— WHAT IS EXPECTED —
This exercise asks for an exact copy of the lines from the one containing "Instruction: Click green" through the final line of the material, with pictures omitted.
============
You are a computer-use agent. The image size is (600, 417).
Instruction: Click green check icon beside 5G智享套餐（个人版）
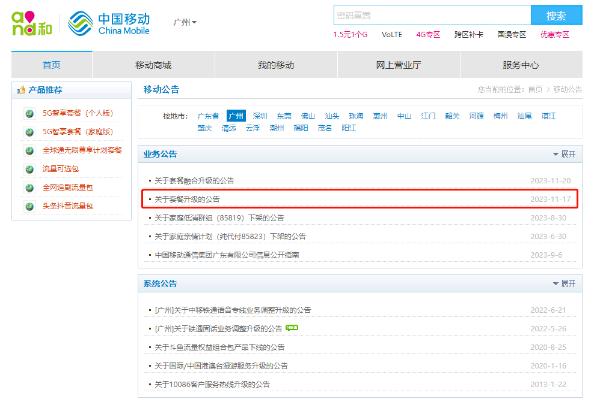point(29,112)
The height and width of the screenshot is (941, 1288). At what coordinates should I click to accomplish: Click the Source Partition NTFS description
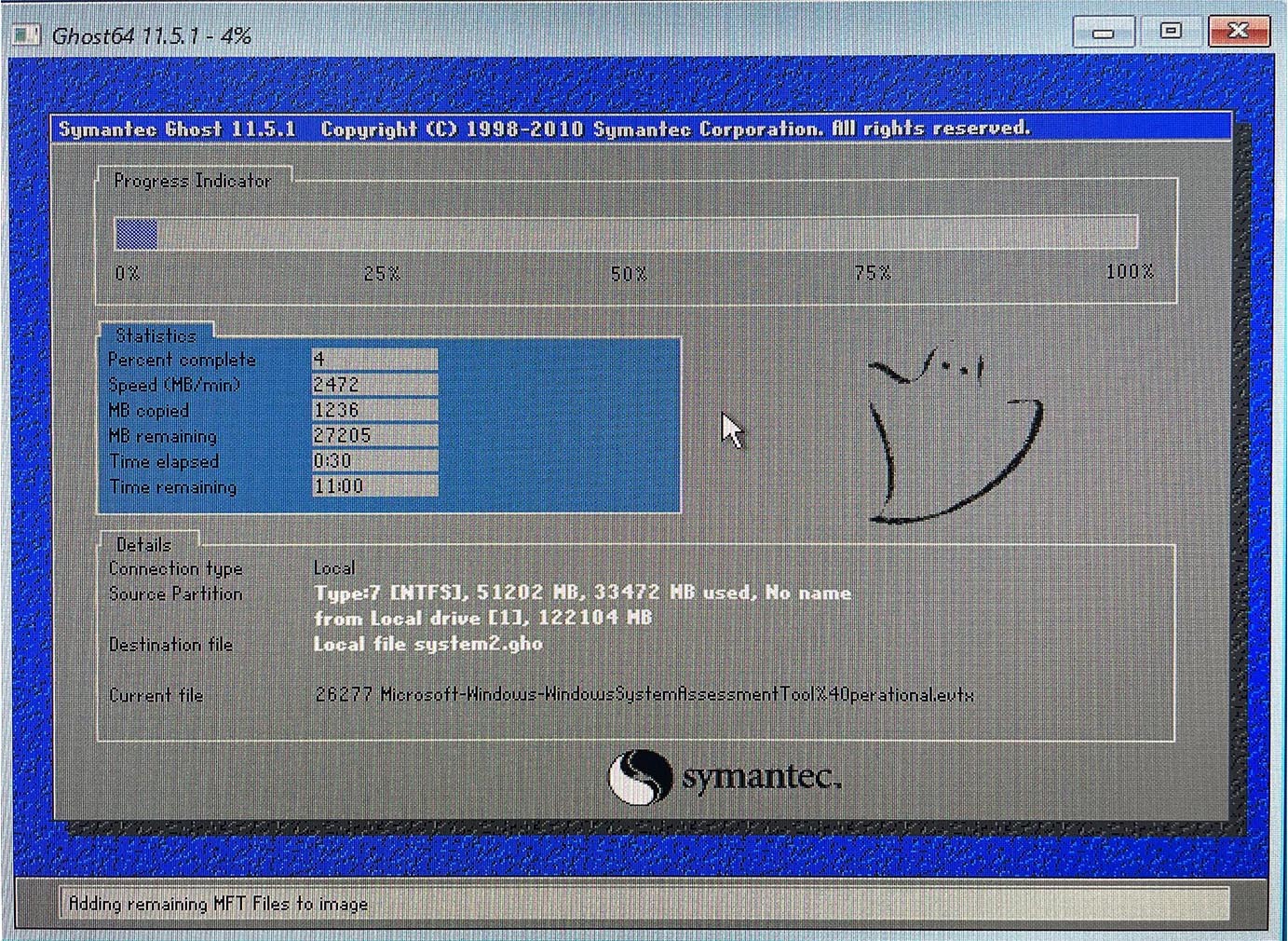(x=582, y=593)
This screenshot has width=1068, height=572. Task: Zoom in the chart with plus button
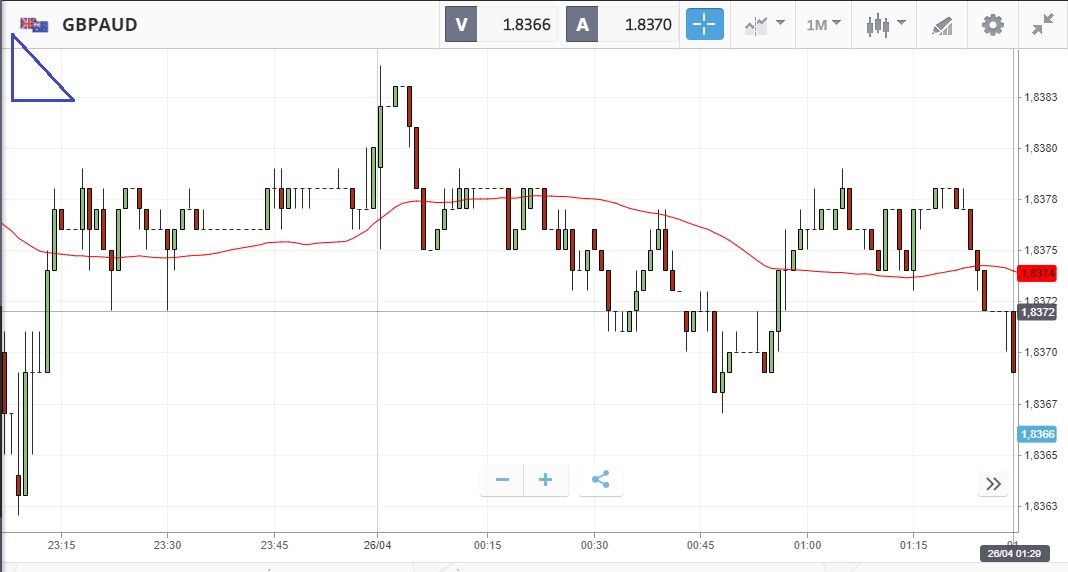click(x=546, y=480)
============
— RESPONSE TO THE EXERCISE —
Instruction: Click green check icon beside 5G智享套餐（个人版）
point(29,112)
The height and width of the screenshot is (941, 1288). At what coordinates should I click to accomplish: Click the Source Partition NTFS description
(x=582, y=593)
This screenshot has width=1068, height=572. Task: Zoom in the chart with plus button
click(x=546, y=480)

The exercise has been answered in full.